The cowboy bit was entertaining. The instructions had no measurable effect on outcomes. Aggressive sellers got higher prices only because they set higher opening prices. The negotiation style itself did not move the needle.
What moved the needle was the model. Not the prompt. Not the strategy. The raw capability of the model doing the negotiating.
This matters because the industry has spent two years obsessing over prompt engineering. Project Deal suggests that for real economic outcomes, model selection matters more than any amount of prompt tuning. Pick a weaker model and no amount of clever instruction will close the gap.
This is not theoretical
Forty-six percent of participants said they would pay for an agent service like this. That is nearly half of a technically sophisticated group, after one week, wanting to hand over real money for autonomous agent negotiation.
The demand signal is clear. People want agents to transact on their behalf. The question is not whether agent-mediated commerce will happen. It is already happening. The question is what happens when some people show up to the marketplace with Opus and others show up with Haiku — and nobody knows who has what.
The policy and legal frameworks for this do not exist. Anthropic acknowledges this directly. When an agent buys something on your behalf, who is responsible for a bad deal? If a stronger model systematically extracts value from a weaker one, is that fraud? Competition? Just a better negotiating partner?

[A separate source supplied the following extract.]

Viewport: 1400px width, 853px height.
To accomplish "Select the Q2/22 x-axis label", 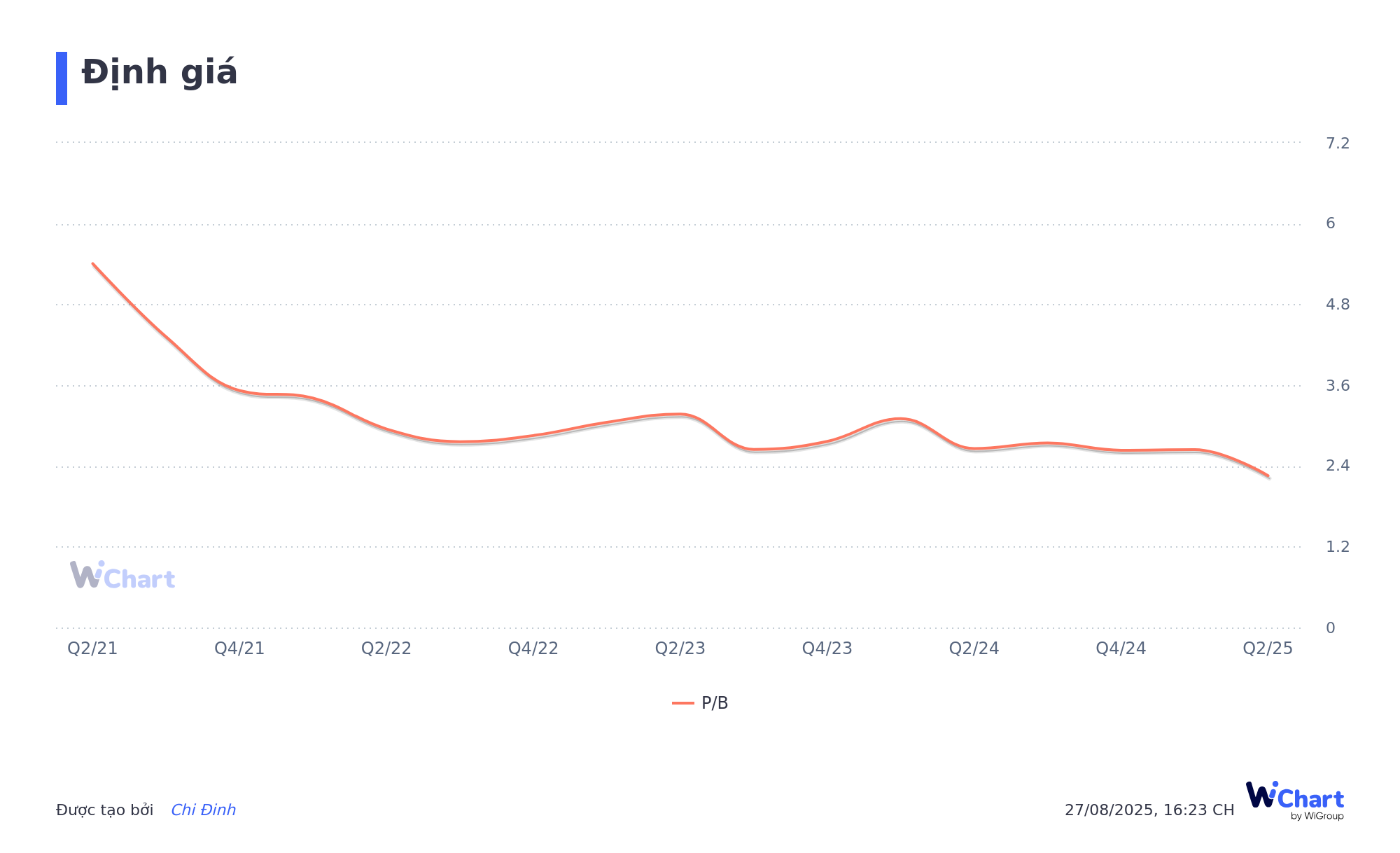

None of these questions have answers. The experiment ran inside a single company with gift cards and Slack channels. Scale that to millions of agents transacting across the internet and the dynamics get ugly fast.
The quiet arms race
Project Deal is not just about market fairness. It surfaces an incentive structure that almost guarantees an arms race.
If a better model gets you better prices, and the gap is invisible to the person on the other side, then every participant in an agent-mediated market has a strong incentive to use the most capable model available. Not because they want to exploit anyone. Because they do not want to be the one getting exploited without knowing it.
That pushes everyone toward the frontier models. It concentrates power in the hands of the labs that build them. It makes model quality an economic variable that compounds across every transaction.
Anthropic is not hiding this. The experiment was designed to surface exactly these dynamics. But surfacing them and solving them are different things.
The broken bike sold for $65 under Opus and $38 under Haiku. If you were the seller, you want Opus. If you were the buyer, you want Opus too — it paid $2.45 less on average. The stronger model wins on both sides of the trade.
That is not a bug in the experiment. It is a property of the technology. And it scales.